Sustainable development: where do we stand?

20/06/2012

Economy



Rio+20, the U.N. Conference on Sustainable Development, opens today. It comes exactly twenty years after the Earth Summit in Rio de Janeiro, and also gives us the opportunity to take stock of what has (or has not) been done since then to create the conditions for greater sustainable development.

I believe, in any event, that a first objective has been reached: environmental issues are on the agenda. People’s awareness has increased significantly and many appreciate the importance of integrating the economy with sustainability and social responsibility values. Just think, for example, of the term green economy, which today is used everywhere. This denotes an econometric system that measures costs and benefits not only in purely economic terms, but also as regards environmental impact. A concept Robert Kennedy (the source of the title of this blog, Each Time a Man) would have liked: he explained how GDP measures everything, “except that which makes life worthwhile”.

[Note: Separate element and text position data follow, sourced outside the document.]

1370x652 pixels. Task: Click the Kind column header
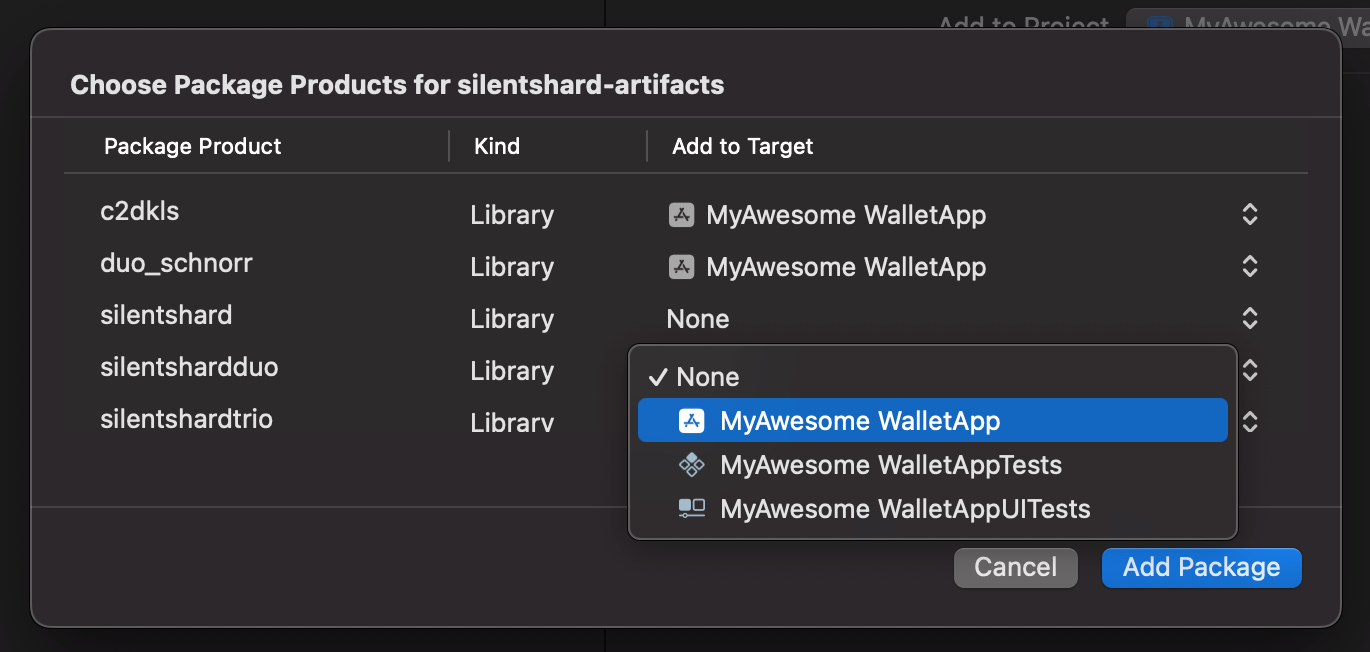(497, 146)
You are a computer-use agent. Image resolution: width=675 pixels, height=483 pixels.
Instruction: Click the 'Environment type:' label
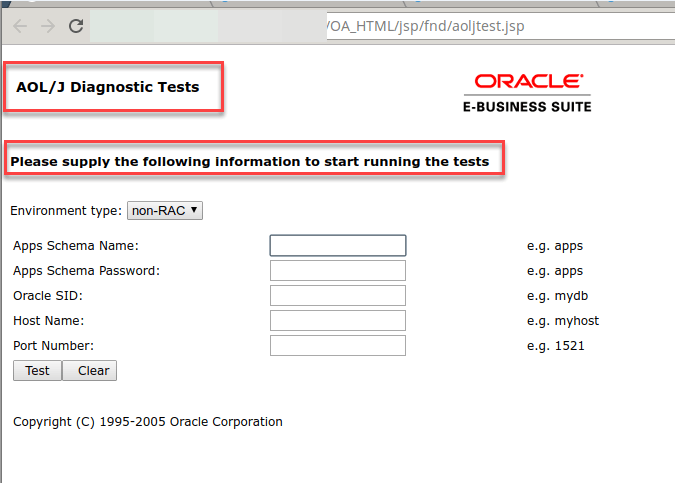pos(66,211)
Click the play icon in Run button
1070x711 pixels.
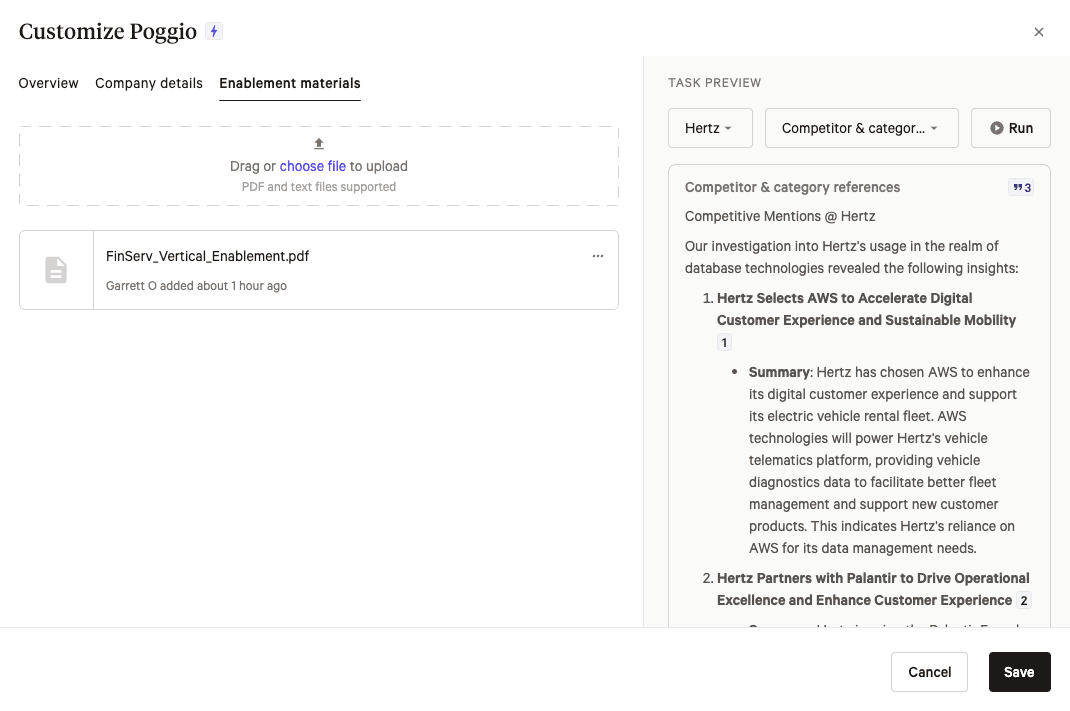click(x=997, y=128)
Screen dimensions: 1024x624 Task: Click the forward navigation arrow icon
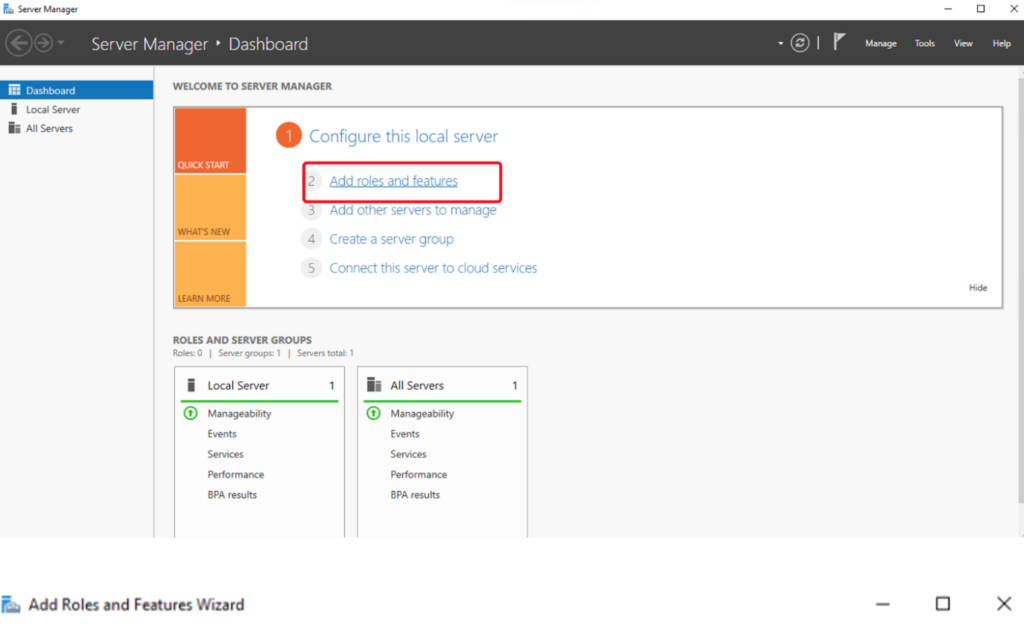43,43

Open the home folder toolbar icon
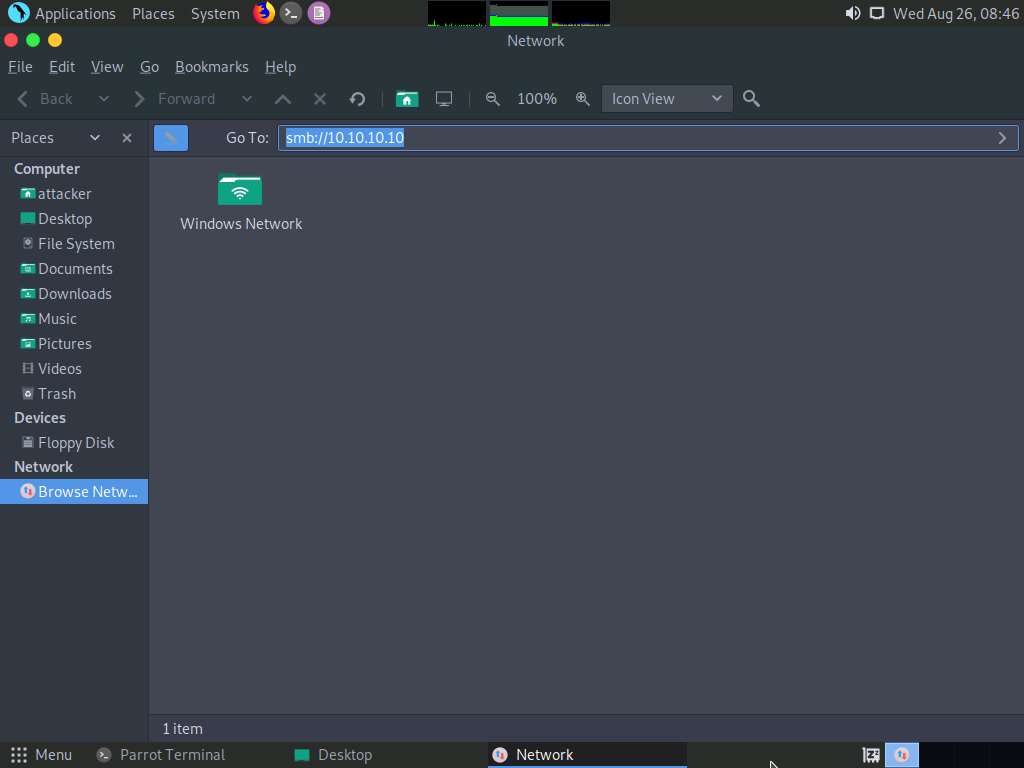(x=407, y=98)
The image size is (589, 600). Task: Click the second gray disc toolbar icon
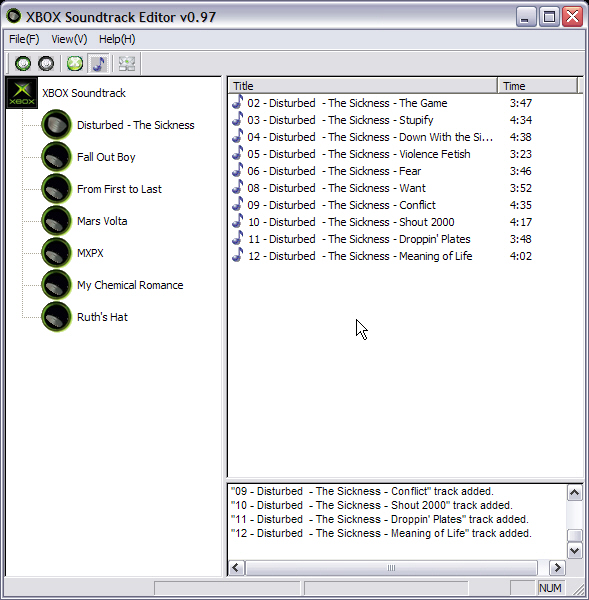46,64
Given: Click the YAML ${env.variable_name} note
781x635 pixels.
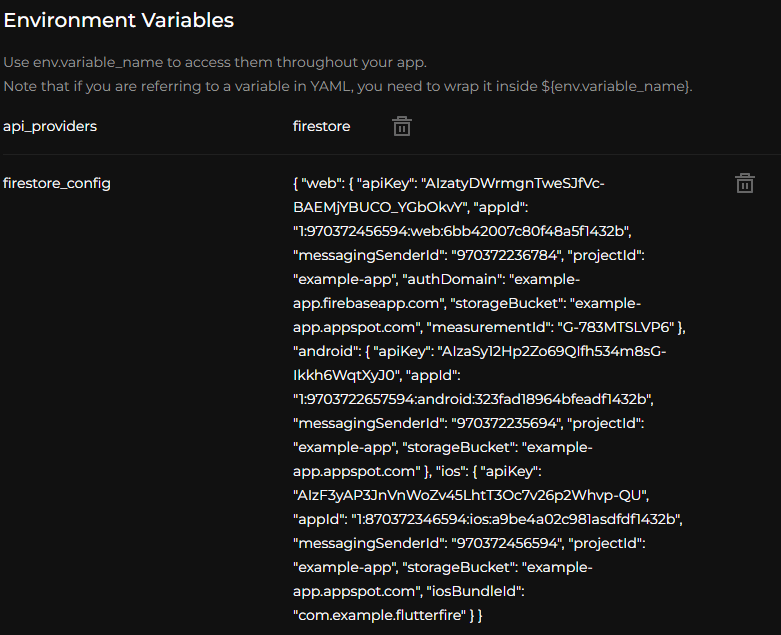Looking at the screenshot, I should tap(347, 86).
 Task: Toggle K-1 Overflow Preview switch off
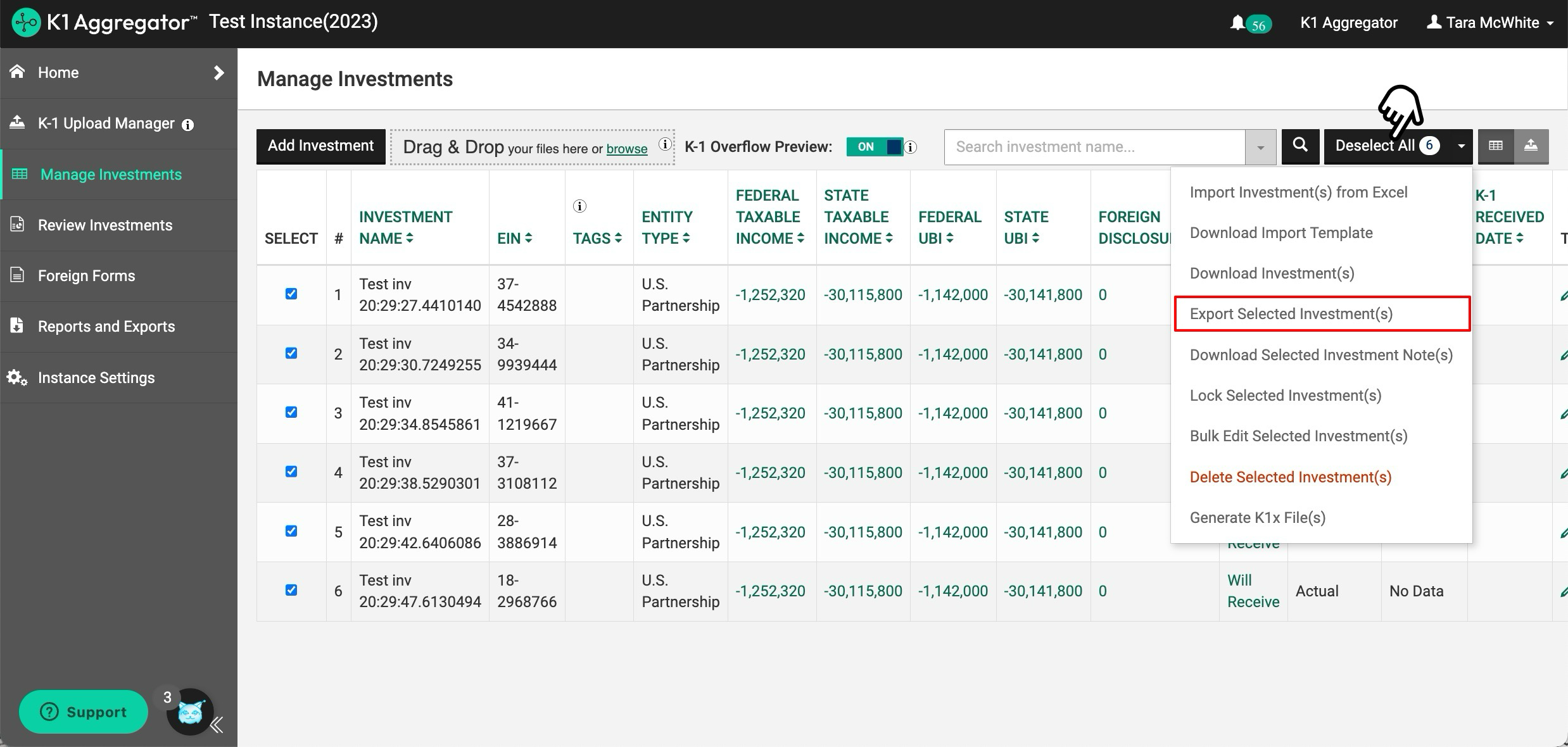pos(875,147)
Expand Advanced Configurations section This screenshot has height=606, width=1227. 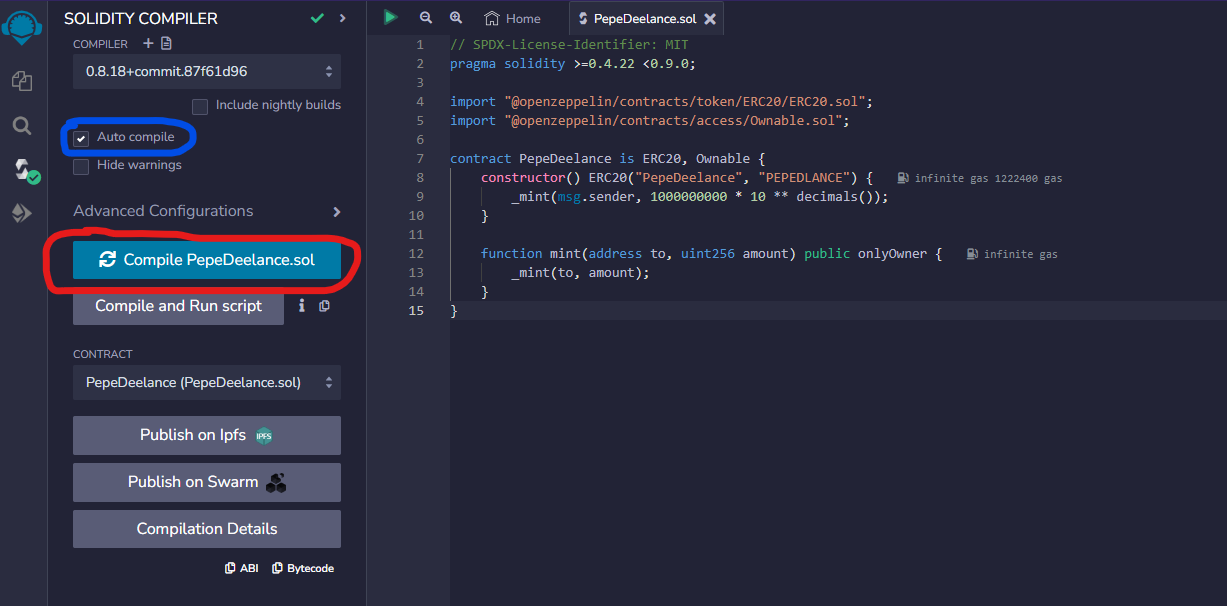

For a long time there was the idea that to save the environment we would have to halt development and growth, put the brakes on an economy considered predatory and incapable of controlling its impact on the environment and society. Today, many take what is, in various ways, the opposite view, in line with what Al Gore has been asserting for years: not only can the economy and the environment coexist, they must do, because only an ethically rethought economy can produce the solutions for creating a cleaner, more habitable world.